### MATERIAL SHOWN:

════════

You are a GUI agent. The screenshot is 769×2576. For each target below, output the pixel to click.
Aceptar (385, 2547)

════════

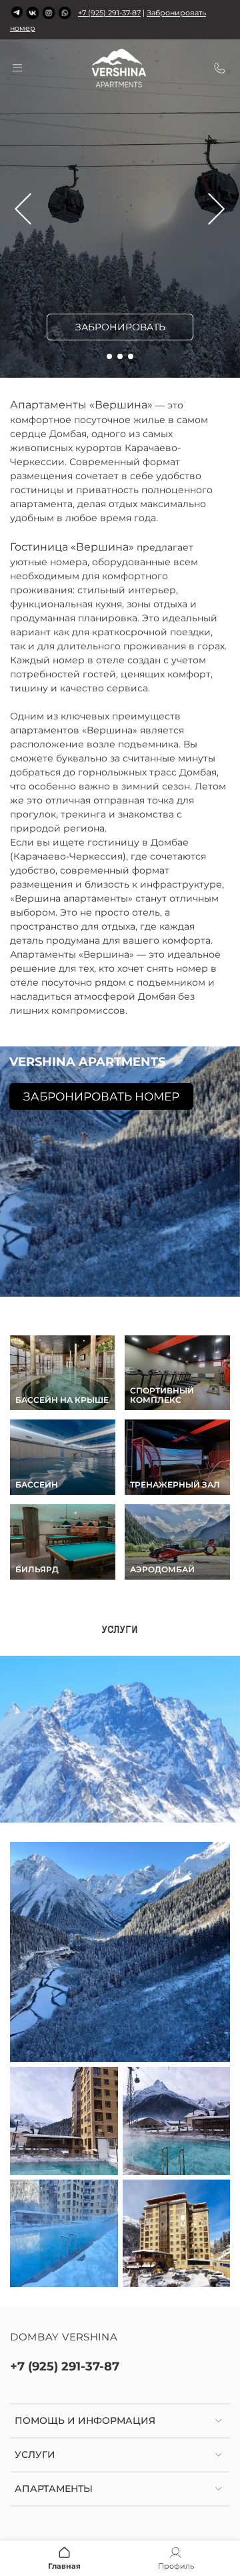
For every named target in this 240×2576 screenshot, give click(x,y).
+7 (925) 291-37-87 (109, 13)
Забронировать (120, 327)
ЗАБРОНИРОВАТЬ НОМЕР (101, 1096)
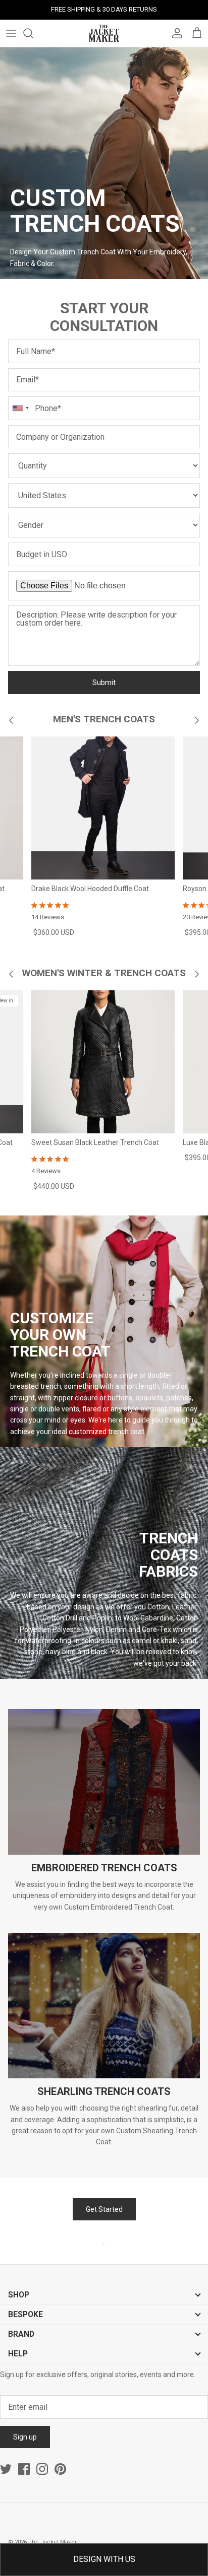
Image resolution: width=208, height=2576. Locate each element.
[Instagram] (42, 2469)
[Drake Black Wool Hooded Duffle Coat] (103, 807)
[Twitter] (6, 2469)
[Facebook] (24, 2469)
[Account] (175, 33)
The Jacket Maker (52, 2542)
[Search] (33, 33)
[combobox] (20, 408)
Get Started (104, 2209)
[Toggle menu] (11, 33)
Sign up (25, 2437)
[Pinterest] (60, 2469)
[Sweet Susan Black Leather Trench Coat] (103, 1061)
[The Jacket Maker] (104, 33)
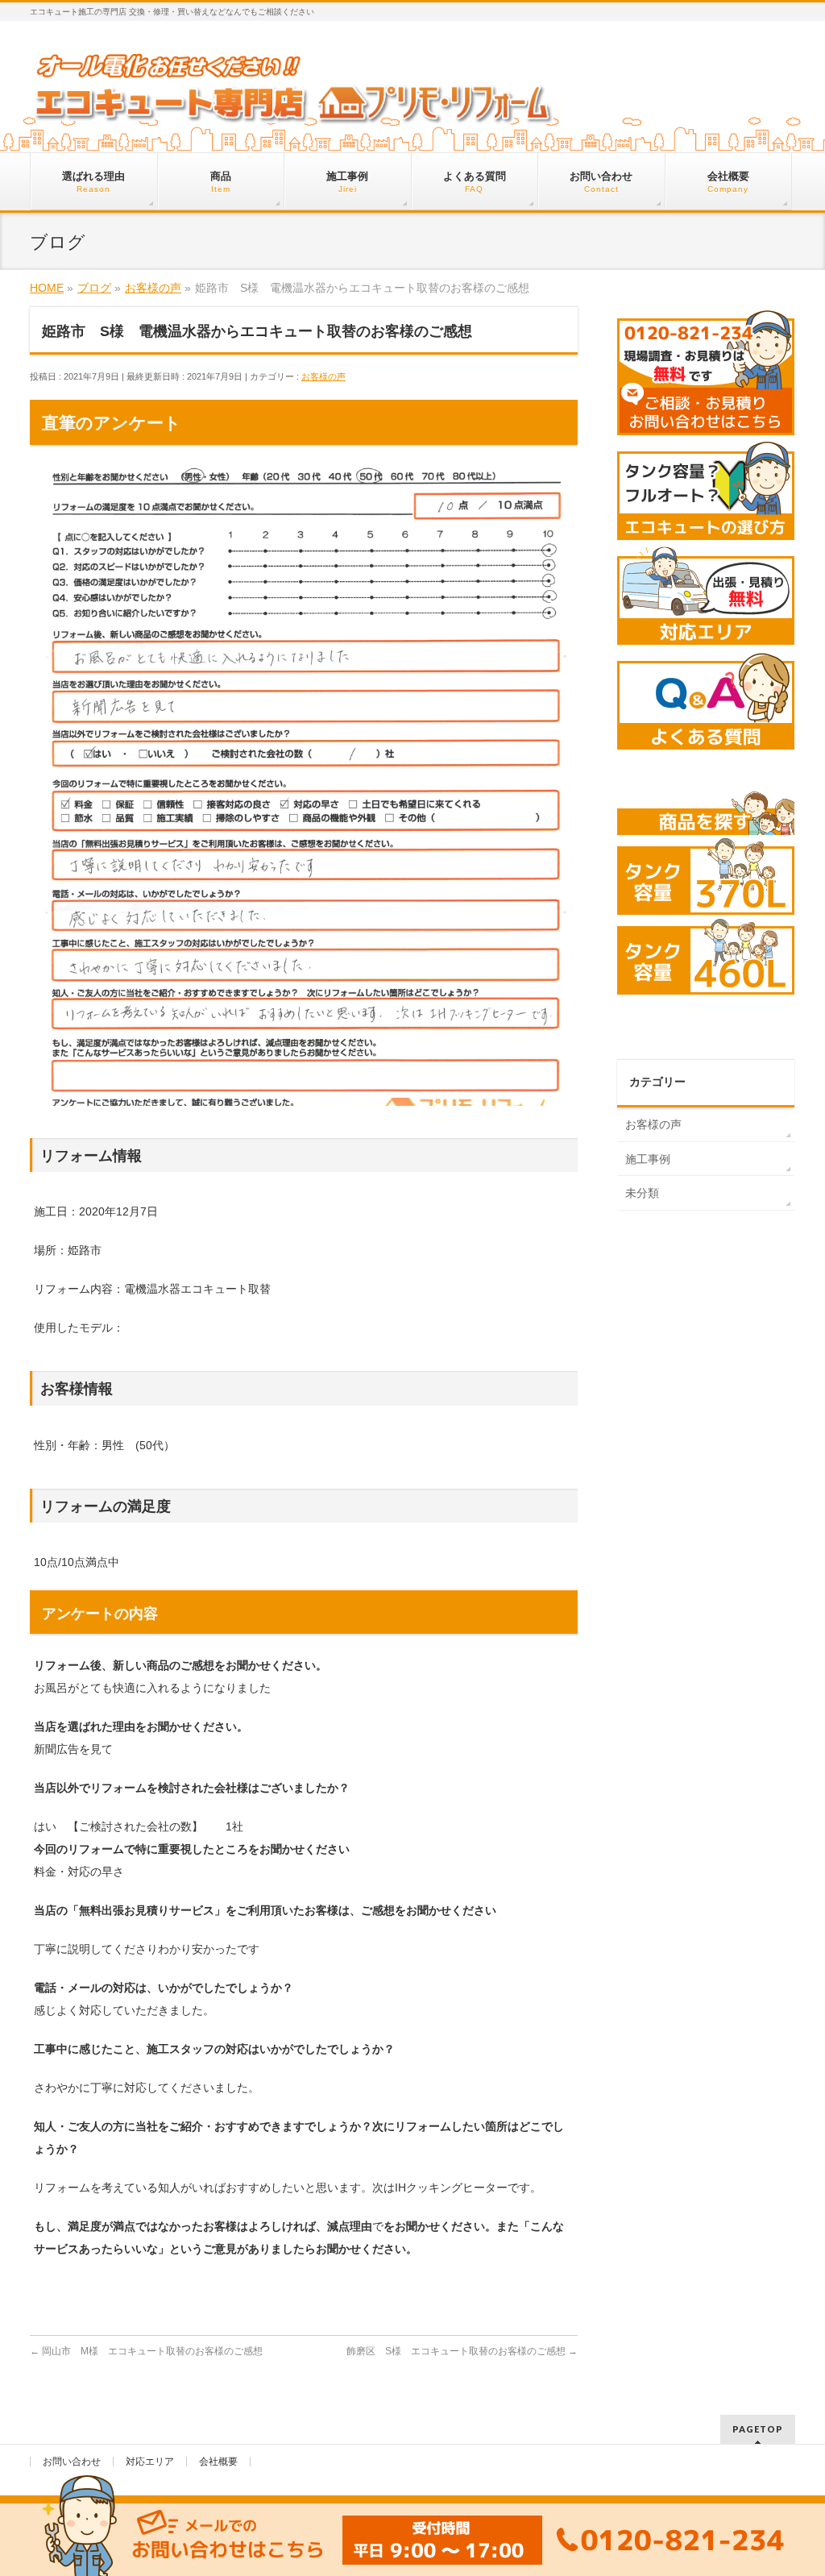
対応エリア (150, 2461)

════════

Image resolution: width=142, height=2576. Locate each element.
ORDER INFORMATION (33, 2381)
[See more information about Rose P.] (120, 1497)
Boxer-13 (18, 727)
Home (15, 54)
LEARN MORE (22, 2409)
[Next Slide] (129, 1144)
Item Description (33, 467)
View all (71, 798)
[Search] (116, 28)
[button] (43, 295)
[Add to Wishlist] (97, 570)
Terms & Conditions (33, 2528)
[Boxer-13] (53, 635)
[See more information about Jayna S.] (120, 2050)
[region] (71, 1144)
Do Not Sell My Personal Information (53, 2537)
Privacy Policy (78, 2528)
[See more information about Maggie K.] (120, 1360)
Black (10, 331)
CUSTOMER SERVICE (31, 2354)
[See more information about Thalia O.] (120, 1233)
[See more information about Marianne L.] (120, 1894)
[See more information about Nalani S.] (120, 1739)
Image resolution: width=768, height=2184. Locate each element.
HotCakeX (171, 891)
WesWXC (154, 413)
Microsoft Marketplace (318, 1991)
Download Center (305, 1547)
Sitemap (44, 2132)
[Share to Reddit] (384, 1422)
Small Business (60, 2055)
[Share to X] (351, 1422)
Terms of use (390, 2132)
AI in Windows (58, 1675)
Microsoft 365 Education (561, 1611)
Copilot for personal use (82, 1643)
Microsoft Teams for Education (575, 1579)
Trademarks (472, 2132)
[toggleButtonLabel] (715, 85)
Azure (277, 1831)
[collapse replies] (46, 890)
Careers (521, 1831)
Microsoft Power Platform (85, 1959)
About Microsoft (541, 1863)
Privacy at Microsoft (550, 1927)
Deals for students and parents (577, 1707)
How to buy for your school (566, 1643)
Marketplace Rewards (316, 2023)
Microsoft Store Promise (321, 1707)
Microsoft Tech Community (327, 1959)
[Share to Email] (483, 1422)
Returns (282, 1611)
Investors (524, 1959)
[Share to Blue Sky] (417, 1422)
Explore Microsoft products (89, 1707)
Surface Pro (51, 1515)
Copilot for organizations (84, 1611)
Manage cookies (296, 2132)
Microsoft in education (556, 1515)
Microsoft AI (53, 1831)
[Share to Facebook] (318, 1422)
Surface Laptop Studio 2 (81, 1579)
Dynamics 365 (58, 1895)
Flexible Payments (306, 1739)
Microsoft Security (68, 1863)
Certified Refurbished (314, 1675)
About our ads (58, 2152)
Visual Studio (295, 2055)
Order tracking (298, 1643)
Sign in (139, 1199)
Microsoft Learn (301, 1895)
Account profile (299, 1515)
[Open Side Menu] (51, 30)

════════

### WHAT TO WORK ON:
Given the records above, return exactly the lines starting at the line containing "Download Center (305, 1547)" and ending at the line containing "Microsoft Learn (301, 1895)", including both.

### TASK OUTPUT:
Download Center (305, 1547)
Sitemap (44, 2132)
[Share to Reddit] (384, 1422)
Small Business (60, 2055)
[Share to X] (351, 1422)
Terms of use (390, 2132)
AI in Windows (58, 1675)
Microsoft 365 Education (561, 1611)
Copilot for personal use (82, 1643)
Microsoft Teams for Education (575, 1579)
Trademarks (472, 2132)
[toggleButtonLabel] (715, 85)
Azure (277, 1831)
[collapse replies] (46, 890)
Careers (521, 1831)
Microsoft Power Platform (85, 1959)
About Microsoft (541, 1863)
Privacy at Microsoft (550, 1927)
Deals for students and parents (577, 1707)
How to buy for your school (566, 1643)
Marketplace Rewards (316, 2023)
Microsoft Store Promise (321, 1707)
Microsoft Tech Community (327, 1959)
[Share to Email] (483, 1422)
Returns (282, 1611)
Investors (524, 1959)
[Share to Blue Sky] (417, 1422)
Explore Microsoft products (89, 1707)
Surface Pro (51, 1515)
Copilot for organizations (84, 1611)
Manage cookies (296, 2132)
Microsoft in education (556, 1515)
Microsoft AI (53, 1831)
[Share to Facebook] (318, 1422)
Surface Laptop Studio 2 (81, 1579)
Dynamics 365 (58, 1895)
Flexible Payments (306, 1739)
Microsoft Security (68, 1863)
Certified Refurbished (314, 1675)
About our ads (58, 2152)
Visual Studio (295, 2055)
Order tracking (298, 1643)
Sign in (139, 1199)
Microsoft Learn (301, 1895)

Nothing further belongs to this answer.